October 01, 2014 08:38 am | Updated April 18, 2016 09:06 pm IST - CAMBRIDGE, Massachusetts

Oprah Winfrey accepts a W.E.B. Du Bois Medal at the Hutchins Center Honours at Harvard University in Cambridge, Massachusetts.

Oprah Winfrey accepts a W.E.B. Du Bois Medal at the Hutchins Center Honours at Harvard University in Cambridge, Massachusetts.

Oprah Winfrey and performer-activist Harry Belafonte were among those honoured at Harvard University on Tuesday at its annual celebration of African American culture.

The university’s Hutchins Center for African and African American Research presented its annual W.E.B. Du Bois Medals to eight people at the ceremony. Other recipients included British architect David Adjaye, civil rights hero U.S. Rep John Lewis; 12 Years a Slave director Steve McQueen, Grey’s Anatomy and Scandal creator Shonda Rhimes, and movie producer Harvey Weinstein.

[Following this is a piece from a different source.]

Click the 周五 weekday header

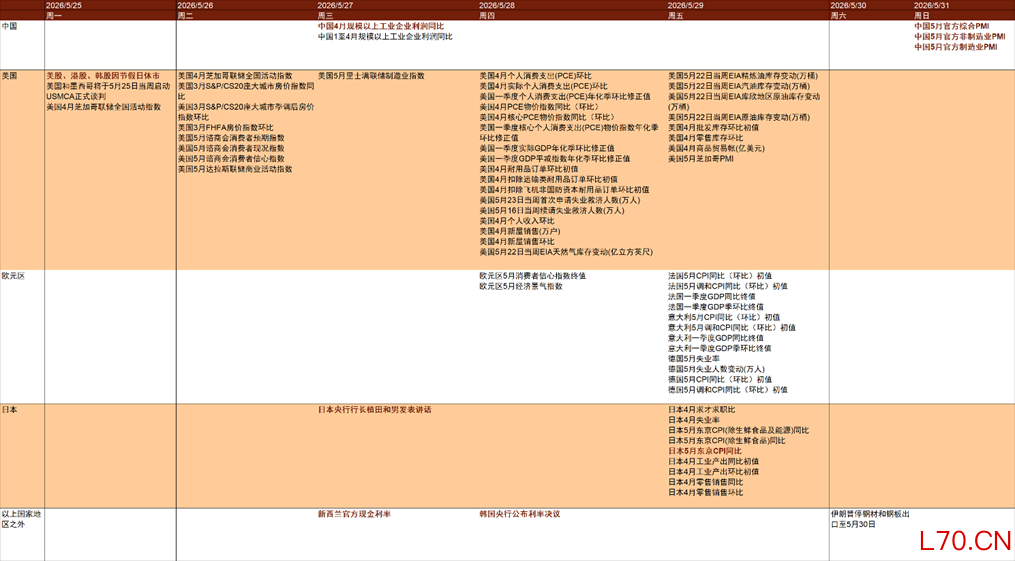(675, 16)
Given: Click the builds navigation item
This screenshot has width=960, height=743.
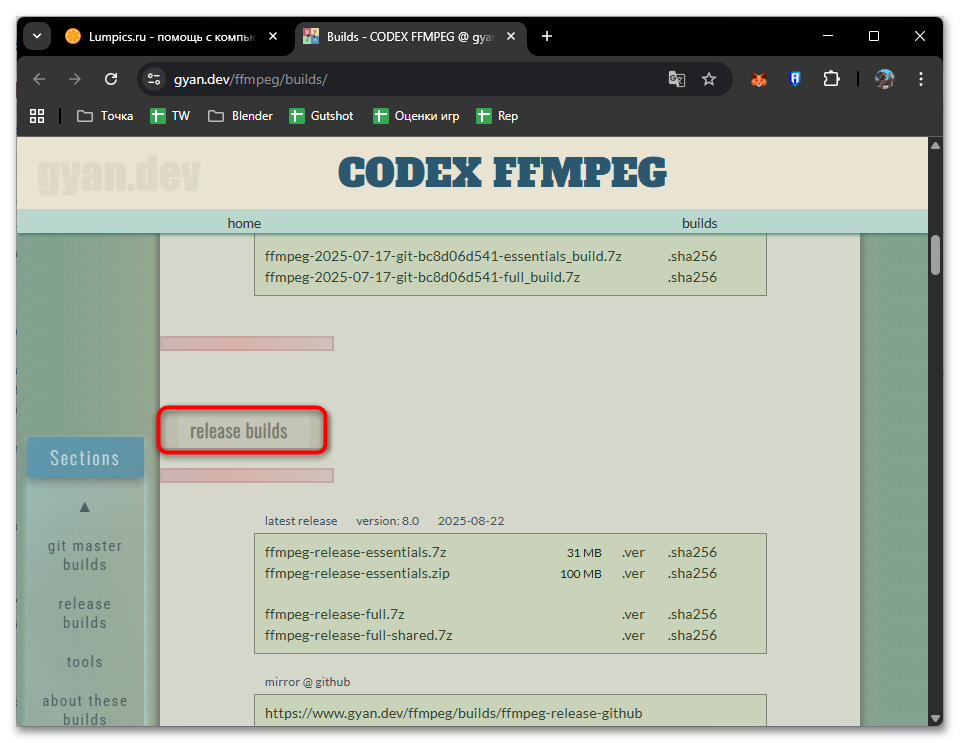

The medal has been awarded since 2000 and is Harvard’s highest honour in the field of African and African American Studies. Ms. Winfrey also accepted a posthumous award for author and poet Maya Angelou, whom she has called a mentor. The billionaire television host, producer and philanthropist said one of her fondest memories of Angelou, who died earlier this year, was sitting at her table and eating biscuits.

Ms. Rhimes, creator of hit TV shows with black female protagonists, said it shouldn’t be so unusual, in this day, to expect characters on television shows to “look like the rest of the world”. In a recent Associated Press interview about her new ABC show, How To Get Away With Murder , starring Viola Davis as a criminal lawyer and law professor, Ms. Rhimes said “Why did it take somebody black to talk about being black?”

Mr. Belafonte recalled his days in the civil rights movement with figures such as Martin Luther King Jr. and actor Paul Robeson. Mr. Lewis, who was presented a Presidential Medal of Freedom in 2010 by President Barack Obama, was introduced on Tuesday by Massachusetts Gov. Deval Patrick.

Introducing the other honourees were novelist Jamaica Kincaid, Harvard sociologist William Julius Wilson, Harvard President Drew Gilpin Faust, Harvard Graduate School of Design Dean Mohsen Mostafavi, and American Repertory Theater’s artistic director Diane Paulus.

Du Bois, a scholar who founded the National Association for the Advancement of Coloured People, a leading civil rights group, was born in Great Barrington, Massachusetts, and graduated from Harvard. Selections from his writings were read at the ceremony.